Unfavourable hairline changes

Changes in the hairline can largely be avoided through appropriate incision design. Men should be advised that portion of their beard will be advanced that may require shaving or permanent removal with electrolysis. Other hairline issues may be improved with hair grafting techniques.

 

Alopecia

Permanent hair loss after face and neck lifting is rare. Some temporary thinning in some areas may occur but growth normally returns to normal within a few weeks or months.

 

Contour irregularities in the neck

As oedema (swelling) resolves often the neck appears bumpy. Most of this will resolve within a few weeks with neck massage and time.

 

Platysmal banding

Some residual banding is common in patients presenting with severe submental banding pre-operatively. In some situations residual banding is due to scar contracture over the platysma. This can be managed with massage and neck rolling exercises combined with steroid injections.

 

Hyperpigmentation and hypervascularity

Hyperpigmentation may occur from activation of melanocytes or from iron pigment deposits in areas of bruising. It is most common in those that bruise easily and in darker skin. It usually resolves without needing treatment over several weeks or months. Sunscreen and steroid creams can be helpful in some situations.

 

In patients with thin skin, telangiectasia (small widened blood vessels in the skin) may occur. They usually resolve with time but can respond to laser treatment if needed. Red-haired individuals typically have red incisions for a prolonged period.

 

Submandibular gland ptosis

The submandibular gland normally descends with aging but it’s presence may be hidden by jowls, fat and skin.
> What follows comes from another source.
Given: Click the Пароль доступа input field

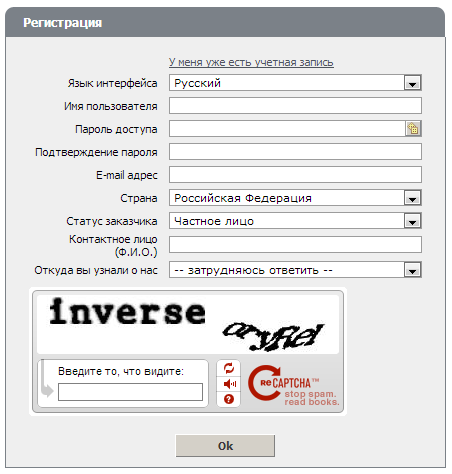Looking at the screenshot, I should click(287, 129).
Occasionally after facelift and necklift surgery it will appear more prominent.

 

Traumatic tic

A very rare complication that has been reported after injury to a facial nerve branch. Generally it will respond to neuromodulator injections (eg botulinum toxin).

 

Chronic pain

Pain lasting more than 12 weeks is extremely rare but can occasionally occur if a neuroma forms during healing along one of the sensory nerves in the neck. The pain may feel “migraine-like” and often has a trigger point. Regional nerve blocks or medicines can give relief. The pain usually resolves after several months.

 

Parotid gland fistula

This is a very rare complication but may occur in patients with a very thin SMAS layer. If the parotid gland is inadvertently entered during surgery it can usually be closed over with residual SMAS. If a saliva leak develops post-operatively this may require drainage. Usually these then heal with time without any long-term effect.